**WHAT TO WORK ON:**
In the material below, find the line that contains "Screen dimensions: 1242x712" and the line that contains "You are a computer-use agent. 1452x840", then write out exactly those two lines and everything between them.

'''

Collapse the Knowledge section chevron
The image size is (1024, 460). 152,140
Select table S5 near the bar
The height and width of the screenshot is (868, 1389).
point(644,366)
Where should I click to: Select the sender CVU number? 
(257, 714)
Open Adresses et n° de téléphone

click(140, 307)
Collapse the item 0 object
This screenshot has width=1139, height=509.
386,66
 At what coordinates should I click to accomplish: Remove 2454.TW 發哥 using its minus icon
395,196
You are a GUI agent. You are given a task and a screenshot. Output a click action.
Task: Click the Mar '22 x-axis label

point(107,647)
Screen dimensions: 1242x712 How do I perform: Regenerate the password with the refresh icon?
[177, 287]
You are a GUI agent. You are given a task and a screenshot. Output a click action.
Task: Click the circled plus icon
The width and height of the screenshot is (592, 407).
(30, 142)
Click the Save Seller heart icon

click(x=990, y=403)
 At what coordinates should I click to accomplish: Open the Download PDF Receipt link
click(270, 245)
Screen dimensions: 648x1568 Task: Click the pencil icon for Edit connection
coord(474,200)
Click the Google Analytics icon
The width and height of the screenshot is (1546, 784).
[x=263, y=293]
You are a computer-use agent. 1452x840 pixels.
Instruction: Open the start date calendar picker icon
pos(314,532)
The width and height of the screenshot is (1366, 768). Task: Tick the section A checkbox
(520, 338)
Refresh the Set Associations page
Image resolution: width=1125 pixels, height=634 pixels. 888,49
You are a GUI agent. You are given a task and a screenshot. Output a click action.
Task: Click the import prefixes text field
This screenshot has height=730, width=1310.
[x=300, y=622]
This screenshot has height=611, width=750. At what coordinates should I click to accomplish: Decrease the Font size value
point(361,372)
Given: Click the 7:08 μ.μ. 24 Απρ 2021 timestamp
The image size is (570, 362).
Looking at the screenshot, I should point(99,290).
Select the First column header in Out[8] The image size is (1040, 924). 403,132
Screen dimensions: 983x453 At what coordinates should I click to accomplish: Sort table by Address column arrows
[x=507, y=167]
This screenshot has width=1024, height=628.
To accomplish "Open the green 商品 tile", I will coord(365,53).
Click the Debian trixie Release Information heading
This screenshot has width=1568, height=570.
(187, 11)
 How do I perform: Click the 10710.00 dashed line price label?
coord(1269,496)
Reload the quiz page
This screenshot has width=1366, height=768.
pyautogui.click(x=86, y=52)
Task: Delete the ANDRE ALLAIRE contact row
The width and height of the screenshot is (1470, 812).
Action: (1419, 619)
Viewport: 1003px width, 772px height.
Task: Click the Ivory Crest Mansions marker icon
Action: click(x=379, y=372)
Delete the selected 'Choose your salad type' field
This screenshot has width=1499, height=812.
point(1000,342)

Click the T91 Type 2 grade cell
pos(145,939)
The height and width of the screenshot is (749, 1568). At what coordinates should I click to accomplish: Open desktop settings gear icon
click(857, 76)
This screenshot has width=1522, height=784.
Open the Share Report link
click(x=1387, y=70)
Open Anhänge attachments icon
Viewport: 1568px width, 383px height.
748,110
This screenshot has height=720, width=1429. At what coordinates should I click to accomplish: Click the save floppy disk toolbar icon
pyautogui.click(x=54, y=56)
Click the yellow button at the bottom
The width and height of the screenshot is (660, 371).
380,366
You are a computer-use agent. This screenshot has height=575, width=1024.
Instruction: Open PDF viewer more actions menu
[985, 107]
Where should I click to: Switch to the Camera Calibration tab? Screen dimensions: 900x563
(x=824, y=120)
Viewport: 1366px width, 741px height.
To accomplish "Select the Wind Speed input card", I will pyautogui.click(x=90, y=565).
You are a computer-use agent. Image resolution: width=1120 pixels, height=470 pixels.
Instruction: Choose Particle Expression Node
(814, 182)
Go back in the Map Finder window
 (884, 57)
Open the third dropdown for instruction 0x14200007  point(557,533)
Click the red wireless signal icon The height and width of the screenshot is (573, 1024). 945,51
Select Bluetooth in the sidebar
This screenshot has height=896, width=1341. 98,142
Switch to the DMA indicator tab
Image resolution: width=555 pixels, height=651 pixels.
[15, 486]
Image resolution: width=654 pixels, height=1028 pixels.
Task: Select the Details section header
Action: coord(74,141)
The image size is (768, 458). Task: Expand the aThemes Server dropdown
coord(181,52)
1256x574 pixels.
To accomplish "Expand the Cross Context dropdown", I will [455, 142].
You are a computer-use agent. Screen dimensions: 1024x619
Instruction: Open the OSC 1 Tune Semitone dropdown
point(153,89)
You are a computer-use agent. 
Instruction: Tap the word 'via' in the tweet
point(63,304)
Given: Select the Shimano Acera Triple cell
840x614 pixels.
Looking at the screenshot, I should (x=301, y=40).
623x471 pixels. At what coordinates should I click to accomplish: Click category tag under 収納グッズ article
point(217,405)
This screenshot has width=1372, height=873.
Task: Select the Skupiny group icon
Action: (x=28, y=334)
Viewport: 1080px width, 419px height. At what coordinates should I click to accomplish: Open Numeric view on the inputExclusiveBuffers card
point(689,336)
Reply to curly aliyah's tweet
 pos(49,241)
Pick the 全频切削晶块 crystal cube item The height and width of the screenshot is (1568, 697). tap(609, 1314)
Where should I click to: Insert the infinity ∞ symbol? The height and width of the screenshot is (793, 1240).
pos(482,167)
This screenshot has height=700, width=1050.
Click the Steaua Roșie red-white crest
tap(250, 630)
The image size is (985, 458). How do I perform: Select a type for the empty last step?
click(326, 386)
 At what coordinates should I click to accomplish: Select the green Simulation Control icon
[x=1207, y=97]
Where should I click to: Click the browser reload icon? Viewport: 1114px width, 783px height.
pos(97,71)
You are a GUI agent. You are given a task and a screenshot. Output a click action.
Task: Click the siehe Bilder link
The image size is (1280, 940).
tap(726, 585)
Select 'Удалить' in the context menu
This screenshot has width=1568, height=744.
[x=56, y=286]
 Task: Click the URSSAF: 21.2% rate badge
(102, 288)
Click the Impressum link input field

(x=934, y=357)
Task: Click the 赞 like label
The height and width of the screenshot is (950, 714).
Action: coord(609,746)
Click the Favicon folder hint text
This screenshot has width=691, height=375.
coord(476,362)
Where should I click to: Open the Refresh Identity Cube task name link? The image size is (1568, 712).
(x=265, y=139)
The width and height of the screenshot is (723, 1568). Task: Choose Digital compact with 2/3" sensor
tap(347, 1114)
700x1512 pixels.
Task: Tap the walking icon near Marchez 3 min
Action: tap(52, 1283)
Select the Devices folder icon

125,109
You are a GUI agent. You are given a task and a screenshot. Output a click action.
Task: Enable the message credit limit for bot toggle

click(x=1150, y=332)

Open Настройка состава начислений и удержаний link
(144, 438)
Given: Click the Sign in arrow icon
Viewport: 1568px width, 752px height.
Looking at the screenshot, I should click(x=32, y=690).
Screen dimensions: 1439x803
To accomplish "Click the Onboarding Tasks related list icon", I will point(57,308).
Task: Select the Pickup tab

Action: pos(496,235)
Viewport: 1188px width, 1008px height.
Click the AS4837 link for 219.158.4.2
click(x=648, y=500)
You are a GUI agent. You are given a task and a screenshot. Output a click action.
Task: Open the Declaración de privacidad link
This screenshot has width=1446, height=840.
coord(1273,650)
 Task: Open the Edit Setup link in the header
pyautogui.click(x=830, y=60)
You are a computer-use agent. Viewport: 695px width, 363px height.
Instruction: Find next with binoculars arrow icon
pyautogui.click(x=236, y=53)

'''

**ANSWER TO THE PROBLEM:**
Screen dimensions: 1242x712 How do I perform: Regenerate the password with the refresh icon?
[177, 287]
You are a GUI agent. You are given a task and a screenshot. Output a click action.
Task: Click the circled plus icon
The width and height of the screenshot is (592, 407).
(30, 142)
Click the Save Seller heart icon

click(x=990, y=403)
 At what coordinates should I click to accomplish: Open the Download PDF Receipt link
click(270, 245)
Screen dimensions: 648x1568 Task: Click the pencil icon for Edit connection
coord(474,200)
Click the Google Analytics icon
The width and height of the screenshot is (1546, 784).
[x=263, y=293]
You are a computer-use agent. 1452x840 pixels.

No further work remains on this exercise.